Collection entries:

———

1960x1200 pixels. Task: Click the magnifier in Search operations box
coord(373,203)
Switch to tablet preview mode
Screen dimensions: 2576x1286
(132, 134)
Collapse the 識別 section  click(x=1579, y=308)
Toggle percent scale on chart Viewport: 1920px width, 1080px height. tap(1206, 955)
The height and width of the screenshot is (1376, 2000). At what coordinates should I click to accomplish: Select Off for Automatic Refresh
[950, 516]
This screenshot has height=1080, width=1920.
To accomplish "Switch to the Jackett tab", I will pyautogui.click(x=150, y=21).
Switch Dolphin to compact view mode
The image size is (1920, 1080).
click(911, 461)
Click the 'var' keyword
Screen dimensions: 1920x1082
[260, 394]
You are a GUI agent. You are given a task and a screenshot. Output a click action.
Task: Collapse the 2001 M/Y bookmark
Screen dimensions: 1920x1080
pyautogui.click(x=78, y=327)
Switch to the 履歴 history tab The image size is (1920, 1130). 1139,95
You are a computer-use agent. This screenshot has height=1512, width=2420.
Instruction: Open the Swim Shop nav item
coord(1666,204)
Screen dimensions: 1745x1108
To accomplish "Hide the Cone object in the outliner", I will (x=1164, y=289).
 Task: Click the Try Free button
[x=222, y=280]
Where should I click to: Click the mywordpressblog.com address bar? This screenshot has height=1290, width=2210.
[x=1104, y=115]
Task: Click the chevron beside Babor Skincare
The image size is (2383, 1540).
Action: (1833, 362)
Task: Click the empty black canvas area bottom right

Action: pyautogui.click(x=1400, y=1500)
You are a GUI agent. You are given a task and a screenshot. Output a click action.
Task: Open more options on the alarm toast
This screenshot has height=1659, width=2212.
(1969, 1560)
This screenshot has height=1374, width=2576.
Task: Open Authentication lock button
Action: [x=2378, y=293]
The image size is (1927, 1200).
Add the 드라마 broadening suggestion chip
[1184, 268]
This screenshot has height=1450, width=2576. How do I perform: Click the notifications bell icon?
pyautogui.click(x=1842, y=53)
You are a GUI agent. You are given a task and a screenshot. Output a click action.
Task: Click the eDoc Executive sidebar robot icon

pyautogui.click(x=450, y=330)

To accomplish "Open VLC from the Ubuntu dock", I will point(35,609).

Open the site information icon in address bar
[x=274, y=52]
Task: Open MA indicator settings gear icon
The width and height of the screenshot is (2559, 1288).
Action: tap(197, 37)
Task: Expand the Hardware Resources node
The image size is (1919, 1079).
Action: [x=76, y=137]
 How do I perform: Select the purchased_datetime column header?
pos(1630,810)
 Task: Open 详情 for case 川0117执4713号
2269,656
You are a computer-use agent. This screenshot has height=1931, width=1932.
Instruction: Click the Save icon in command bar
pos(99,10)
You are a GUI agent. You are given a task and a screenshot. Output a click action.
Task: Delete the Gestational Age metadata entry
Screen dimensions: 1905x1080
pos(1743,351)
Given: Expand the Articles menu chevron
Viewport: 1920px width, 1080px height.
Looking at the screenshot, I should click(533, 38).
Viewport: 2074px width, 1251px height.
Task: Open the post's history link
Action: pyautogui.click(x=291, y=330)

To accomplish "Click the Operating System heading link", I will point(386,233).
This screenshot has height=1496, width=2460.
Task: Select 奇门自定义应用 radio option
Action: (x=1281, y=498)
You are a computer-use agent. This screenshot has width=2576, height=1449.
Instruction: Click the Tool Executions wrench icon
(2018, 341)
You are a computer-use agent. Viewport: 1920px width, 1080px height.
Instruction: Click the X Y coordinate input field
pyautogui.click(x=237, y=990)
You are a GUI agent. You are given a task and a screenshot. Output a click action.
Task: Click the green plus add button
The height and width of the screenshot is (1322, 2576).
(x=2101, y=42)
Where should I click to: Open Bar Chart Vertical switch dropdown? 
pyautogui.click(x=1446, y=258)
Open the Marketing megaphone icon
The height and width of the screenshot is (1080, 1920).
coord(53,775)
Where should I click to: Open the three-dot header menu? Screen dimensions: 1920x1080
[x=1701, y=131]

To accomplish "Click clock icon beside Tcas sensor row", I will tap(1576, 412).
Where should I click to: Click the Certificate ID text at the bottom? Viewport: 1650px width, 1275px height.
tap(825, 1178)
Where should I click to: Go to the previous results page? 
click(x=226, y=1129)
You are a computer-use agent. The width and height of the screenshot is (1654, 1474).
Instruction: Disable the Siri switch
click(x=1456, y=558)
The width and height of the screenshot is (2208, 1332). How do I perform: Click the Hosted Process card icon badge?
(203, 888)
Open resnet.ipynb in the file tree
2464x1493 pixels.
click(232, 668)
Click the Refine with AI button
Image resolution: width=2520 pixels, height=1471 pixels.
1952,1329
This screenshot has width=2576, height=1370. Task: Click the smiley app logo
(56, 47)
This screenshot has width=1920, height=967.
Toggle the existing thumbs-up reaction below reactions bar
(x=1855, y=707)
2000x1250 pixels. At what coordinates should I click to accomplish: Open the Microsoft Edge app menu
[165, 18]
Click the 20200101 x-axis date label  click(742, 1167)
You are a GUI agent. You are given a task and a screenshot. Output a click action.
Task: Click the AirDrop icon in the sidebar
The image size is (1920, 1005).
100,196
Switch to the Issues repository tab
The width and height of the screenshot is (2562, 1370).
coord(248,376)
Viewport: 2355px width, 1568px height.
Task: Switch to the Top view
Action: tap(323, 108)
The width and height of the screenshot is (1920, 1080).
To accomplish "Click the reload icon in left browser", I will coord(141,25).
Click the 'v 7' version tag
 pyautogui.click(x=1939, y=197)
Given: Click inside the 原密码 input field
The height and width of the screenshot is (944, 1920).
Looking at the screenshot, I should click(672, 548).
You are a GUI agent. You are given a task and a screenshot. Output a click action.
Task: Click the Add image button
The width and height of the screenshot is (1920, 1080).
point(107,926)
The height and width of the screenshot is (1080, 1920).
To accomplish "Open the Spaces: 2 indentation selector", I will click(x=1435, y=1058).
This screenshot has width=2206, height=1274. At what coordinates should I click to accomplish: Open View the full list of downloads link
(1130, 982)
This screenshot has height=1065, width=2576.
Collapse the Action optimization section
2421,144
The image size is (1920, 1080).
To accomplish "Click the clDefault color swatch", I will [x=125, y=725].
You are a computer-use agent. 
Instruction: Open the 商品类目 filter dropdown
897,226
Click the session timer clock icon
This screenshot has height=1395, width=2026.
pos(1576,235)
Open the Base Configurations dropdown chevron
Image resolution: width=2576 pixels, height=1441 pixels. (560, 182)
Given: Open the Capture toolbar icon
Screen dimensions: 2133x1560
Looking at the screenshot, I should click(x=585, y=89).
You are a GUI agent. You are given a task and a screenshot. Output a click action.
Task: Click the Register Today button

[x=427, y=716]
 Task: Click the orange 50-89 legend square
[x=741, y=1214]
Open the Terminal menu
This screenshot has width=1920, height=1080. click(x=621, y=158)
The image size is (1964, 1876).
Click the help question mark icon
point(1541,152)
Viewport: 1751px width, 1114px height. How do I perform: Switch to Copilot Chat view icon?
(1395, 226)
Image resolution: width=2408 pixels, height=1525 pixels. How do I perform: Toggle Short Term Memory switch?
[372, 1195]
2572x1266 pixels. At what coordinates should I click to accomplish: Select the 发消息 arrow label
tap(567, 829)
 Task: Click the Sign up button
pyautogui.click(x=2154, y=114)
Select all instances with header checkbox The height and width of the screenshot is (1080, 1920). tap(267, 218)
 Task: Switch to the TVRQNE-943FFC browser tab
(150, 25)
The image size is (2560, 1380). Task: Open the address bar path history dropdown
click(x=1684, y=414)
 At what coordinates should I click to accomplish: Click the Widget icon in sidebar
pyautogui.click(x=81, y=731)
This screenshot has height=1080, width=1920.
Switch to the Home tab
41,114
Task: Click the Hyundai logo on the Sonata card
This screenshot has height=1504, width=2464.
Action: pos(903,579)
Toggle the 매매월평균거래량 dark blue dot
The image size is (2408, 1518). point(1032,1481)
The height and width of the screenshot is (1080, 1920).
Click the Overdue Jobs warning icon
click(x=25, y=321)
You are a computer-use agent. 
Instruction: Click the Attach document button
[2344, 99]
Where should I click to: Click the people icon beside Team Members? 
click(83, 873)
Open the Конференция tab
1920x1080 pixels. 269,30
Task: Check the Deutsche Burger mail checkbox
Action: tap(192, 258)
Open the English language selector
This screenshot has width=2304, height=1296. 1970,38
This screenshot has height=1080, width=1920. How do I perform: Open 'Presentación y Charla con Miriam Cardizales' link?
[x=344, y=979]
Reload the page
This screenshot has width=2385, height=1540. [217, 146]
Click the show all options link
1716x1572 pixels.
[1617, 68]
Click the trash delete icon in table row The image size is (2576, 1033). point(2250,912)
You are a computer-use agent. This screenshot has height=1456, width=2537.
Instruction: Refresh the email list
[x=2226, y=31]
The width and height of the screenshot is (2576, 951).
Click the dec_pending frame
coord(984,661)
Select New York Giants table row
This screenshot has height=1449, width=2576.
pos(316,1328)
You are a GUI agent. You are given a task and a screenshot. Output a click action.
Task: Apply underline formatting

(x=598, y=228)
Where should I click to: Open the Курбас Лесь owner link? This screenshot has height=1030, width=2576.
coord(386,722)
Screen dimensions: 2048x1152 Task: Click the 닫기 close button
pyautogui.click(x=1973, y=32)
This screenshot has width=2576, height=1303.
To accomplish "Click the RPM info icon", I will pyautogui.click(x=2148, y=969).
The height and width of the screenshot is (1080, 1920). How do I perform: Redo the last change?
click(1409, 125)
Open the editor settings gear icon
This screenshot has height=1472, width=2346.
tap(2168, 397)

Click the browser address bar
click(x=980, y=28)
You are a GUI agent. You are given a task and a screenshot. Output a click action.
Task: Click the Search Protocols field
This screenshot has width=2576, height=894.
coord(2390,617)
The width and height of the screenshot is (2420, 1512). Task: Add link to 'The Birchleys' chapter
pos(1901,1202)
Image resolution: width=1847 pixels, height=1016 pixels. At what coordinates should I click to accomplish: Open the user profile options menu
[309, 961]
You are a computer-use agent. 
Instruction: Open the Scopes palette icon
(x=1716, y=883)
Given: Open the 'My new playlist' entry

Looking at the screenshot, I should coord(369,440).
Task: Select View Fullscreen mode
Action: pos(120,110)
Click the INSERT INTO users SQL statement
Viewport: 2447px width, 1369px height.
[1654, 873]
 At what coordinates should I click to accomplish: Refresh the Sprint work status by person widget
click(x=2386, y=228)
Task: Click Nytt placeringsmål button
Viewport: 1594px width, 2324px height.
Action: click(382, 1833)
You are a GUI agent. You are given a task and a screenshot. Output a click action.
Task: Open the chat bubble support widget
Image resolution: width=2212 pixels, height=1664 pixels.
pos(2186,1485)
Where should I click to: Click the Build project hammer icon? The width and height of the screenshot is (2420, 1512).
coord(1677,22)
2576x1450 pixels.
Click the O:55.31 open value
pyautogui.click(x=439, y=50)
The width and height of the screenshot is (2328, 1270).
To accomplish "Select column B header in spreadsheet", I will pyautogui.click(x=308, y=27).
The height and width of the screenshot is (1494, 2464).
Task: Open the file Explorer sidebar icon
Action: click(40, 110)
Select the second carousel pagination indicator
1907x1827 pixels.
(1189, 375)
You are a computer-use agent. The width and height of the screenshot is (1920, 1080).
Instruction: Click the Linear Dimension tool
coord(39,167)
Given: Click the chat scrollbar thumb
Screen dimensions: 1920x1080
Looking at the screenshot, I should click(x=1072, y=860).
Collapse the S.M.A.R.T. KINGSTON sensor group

———

● **WHAT YOU HAVE TO DO**
Lines from the one containing "The width and height of the screenshot is (2328, 1270)." through the last line of the records, both included, are the only ones to print, each exactly as it is.

● **COMPLETED TASK**
The width and height of the screenshot is (2328, 1270).
To accomplish "Select column B header in spreadsheet", I will pyautogui.click(x=308, y=27).
The height and width of the screenshot is (1494, 2464).
Task: Open the file Explorer sidebar icon
Action: click(40, 110)
Select the second carousel pagination indicator
1907x1827 pixels.
(1189, 375)
You are a computer-use agent. The width and height of the screenshot is (1920, 1080).
Instruction: Click the Linear Dimension tool
coord(39,167)
Given: Click the chat scrollbar thumb
Screen dimensions: 1920x1080
Looking at the screenshot, I should click(x=1072, y=860).
Collapse the S.M.A.R.T. KINGSTON sensor group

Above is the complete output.